TASK >> Copy out every line of the data below without altering a single character.

RECORDS SUPPLIED >>
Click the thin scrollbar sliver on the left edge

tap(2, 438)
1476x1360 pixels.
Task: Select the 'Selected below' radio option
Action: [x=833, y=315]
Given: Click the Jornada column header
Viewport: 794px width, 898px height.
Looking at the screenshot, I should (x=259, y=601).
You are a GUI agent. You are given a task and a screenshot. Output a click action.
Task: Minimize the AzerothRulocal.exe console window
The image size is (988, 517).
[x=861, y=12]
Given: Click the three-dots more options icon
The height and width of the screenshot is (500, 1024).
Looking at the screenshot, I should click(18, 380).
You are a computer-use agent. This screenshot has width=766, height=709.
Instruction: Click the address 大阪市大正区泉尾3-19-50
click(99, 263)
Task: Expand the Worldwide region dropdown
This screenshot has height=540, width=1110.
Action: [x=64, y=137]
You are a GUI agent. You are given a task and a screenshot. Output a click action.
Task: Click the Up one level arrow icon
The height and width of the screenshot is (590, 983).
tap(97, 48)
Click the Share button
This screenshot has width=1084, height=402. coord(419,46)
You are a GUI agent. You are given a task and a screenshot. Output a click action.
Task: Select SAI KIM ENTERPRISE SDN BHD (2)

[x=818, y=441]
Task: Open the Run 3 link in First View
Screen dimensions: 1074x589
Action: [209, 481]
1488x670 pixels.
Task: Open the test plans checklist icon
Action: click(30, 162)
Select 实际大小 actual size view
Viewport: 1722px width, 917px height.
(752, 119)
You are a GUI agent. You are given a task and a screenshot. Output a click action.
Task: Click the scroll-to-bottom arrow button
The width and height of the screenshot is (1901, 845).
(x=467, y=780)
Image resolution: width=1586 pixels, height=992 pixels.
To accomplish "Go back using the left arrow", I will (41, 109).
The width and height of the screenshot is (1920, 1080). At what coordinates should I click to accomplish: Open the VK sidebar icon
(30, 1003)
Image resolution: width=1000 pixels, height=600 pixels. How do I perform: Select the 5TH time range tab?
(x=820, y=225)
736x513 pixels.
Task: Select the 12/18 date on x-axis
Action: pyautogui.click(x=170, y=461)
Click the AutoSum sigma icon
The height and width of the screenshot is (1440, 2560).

TASK OUTPUT >>
Click the thin scrollbar sliver on the left edge

tap(2, 438)
1476x1360 pixels.
Task: Select the 'Selected below' radio option
Action: [x=833, y=315]
Given: Click the Jornada column header
Viewport: 794px width, 898px height.
Looking at the screenshot, I should (x=259, y=601).
You are a GUI agent. You are given a task and a screenshot. Output a click action.
Task: Minimize the AzerothRulocal.exe console window
The image size is (988, 517).
[x=861, y=12]
Given: Click the three-dots more options icon
The height and width of the screenshot is (500, 1024).
Looking at the screenshot, I should click(18, 380).
You are a computer-use agent. This screenshot has width=766, height=709.
Instruction: Click the address 大阪市大正区泉尾3-19-50
click(99, 263)
Task: Expand the Worldwide region dropdown
This screenshot has height=540, width=1110.
Action: [x=64, y=137]
You are a GUI agent. You are given a task and a screenshot. Output a click action.
Task: Click the Up one level arrow icon
The height and width of the screenshot is (590, 983).
tap(97, 48)
Click the Share button
This screenshot has width=1084, height=402. coord(419,46)
You are a GUI agent. You are given a task and a screenshot. Output a click action.
Task: Select SAI KIM ENTERPRISE SDN BHD (2)

[x=818, y=441]
Task: Open the Run 3 link in First View
Screen dimensions: 1074x589
Action: [209, 481]
1488x670 pixels.
Task: Open the test plans checklist icon
Action: click(30, 162)
Select 实际大小 actual size view
Viewport: 1722px width, 917px height.
(752, 119)
You are a GUI agent. You are given a task and a screenshot. Output a click action.
Task: Click the scroll-to-bottom arrow button
The width and height of the screenshot is (1901, 845).
(x=467, y=780)
Image resolution: width=1586 pixels, height=992 pixels.
To accomplish "Go back using the left arrow", I will (41, 109).
The width and height of the screenshot is (1920, 1080). At what coordinates should I click to accomplish: Open the VK sidebar icon
(30, 1003)
Image resolution: width=1000 pixels, height=600 pixels. How do I perform: Select the 5TH time range tab?
(x=820, y=225)
736x513 pixels.
Task: Select the 12/18 date on x-axis
Action: pyautogui.click(x=170, y=461)
Click the AutoSum sigma icon
The height and width of the screenshot is (1440, 2560).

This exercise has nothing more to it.